Шмелиной дрожью веток на ветру.
Теплой, массивной округлостью камешка, втиснутого в раковину ладони.
Басовым криком черной линии, раздирающей белизну бумаги.
Существованием людей.
Лавиной времени между мгновением и мгновением.
Возможностью идеальной окружности.
Шершавой исключительностью песчинки на щеке пальца.
Вкусом слюны.
Вкусом воздуха.
Вкусом земли.
Пугливостью зверушек.
Монаршей неколебимостью смерти.
Произносимостью языков.
Робкой каплей влаги, вздувающейся на шершавом брюхе железной машины.
Суровым холодом шелка.
Хитроумием зелени.
Носоватостью носа.
Захлебнувшаяся, с рождения.
Так много света. Так мало места в Кийоко для Кийоко.

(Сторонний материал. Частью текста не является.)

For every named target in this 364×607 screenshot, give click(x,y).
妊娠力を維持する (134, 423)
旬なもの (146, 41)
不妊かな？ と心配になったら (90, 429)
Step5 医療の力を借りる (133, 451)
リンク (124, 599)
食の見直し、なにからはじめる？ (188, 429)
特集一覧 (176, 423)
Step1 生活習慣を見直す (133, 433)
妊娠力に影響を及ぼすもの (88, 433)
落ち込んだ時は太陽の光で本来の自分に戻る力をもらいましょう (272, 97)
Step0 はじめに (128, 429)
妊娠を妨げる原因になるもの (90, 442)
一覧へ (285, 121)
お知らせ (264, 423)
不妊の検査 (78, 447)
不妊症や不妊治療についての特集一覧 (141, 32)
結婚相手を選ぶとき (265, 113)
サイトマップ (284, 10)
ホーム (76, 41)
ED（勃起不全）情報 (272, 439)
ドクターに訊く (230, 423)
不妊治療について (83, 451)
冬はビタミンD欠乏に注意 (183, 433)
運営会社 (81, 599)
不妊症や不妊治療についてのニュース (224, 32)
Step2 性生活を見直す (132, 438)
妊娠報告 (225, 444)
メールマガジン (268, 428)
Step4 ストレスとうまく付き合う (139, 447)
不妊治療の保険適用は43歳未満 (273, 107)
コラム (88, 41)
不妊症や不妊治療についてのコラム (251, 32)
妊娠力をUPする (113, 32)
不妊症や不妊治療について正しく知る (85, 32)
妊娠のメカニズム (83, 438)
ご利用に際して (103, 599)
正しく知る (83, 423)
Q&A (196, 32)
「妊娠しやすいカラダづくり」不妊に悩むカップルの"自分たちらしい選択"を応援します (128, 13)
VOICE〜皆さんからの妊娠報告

Иногда, временами – эт чувство, словно уверенность в грозе на рассвете. Если бы распахнуть глаза еще на чуточку шире. Достичь еще одного мастерства муга больше. Достичь до наивысшей вершины тишины.
И остался бы один только мир.
Женщины пишут мир по слуху. Столетия назад, в далекой древности Японии и Эзохи, обитатели Страны Богов в поисках способа передачи мысли в оцутствие говорящего поначалуу обратились, как обычно и обращаются, к уже проверенной мудрости Китая.
Только знаки мысли ханей не были знаками мыслей японцев. Только лишь звуки звучали похоже.
Потому язык Ниппона начали записывать знаками hanzi – логограммами, переполненными значениями ханей – но исключительно с целью воспользоваться их звучанием. Так родилась man'yōgana.
Только таких, необменных, звуков языка все еще несколько десятков; hanzi же – тысячи. Пишущий встает перед необходимостью делать выбор: какой из множества возможных, одинаково звучащих образов идеи применить для записи именно этого высказывания?
Даже простейшие стихотворения из "Коллекции Десяти Тысяч Листьев" могли бы быть увековечены посредством man'yōgana миллионами способов.
Что в их сути склоняет писателя как раз к этой записи?
А если записаьь посредством man'yōgana мир. Имеется ли естественная связь между миром и тем, а не иным среди тысяч знаков мысли?
Точно так же на стороне пишущего, как и по стороне читающего. Читаешь звучание, слышишь в мыслях звуки – но одновременно твой разум посещают остаточные видения значений письмености Хань, призраки чужих шифров духа.
То же самое стихотворение, те самые звуки – и совершенно иное в голове.
А ведь имеются такие переживания разума, которые становятся бытием только лишь и исключительно в записи. Мы видим мир исключительно в символах мира. В математике невидимого. Интимнейшая литература материи.
Поначалу Какубуцу присылало Кийоко в Иокогаме как раз книги древнейшей поэзии. Это склоняло ее к изучению одной и той же танка в дюжинах различных логографических версий. К дистилляции из в сокки Кийоко, а затем к разведению сокки назад в кандзи и кана.
Со временем выбор уменьшался. Точно так же, как в истории письменности Ниппон выбор пишущих уменьшался и уменьшался, и уменьшался, к единственной очевидности: так с hanzi стесывали значения ханей. Пока они не сделались знаками звуков японского языка: хираганой.
И так вот разошлись в свои царства: письменность и литература, и мысли мужчин – и письменность, и литература, и мысли женщин.
Дело в том, что хираганой долгое время пользовались исключительно женщины. Искусство сокки со времен эпохи Хейан было искусством девичьих рук.
Кийоко не ощущает себя последовательницей традиций придворных поэтесс и прядильщиц фиктивных жизней. Хирагана не открывает перед ней пустых небес. Готовая, лишенная возможности выбора хирагана – она отбирает свободу.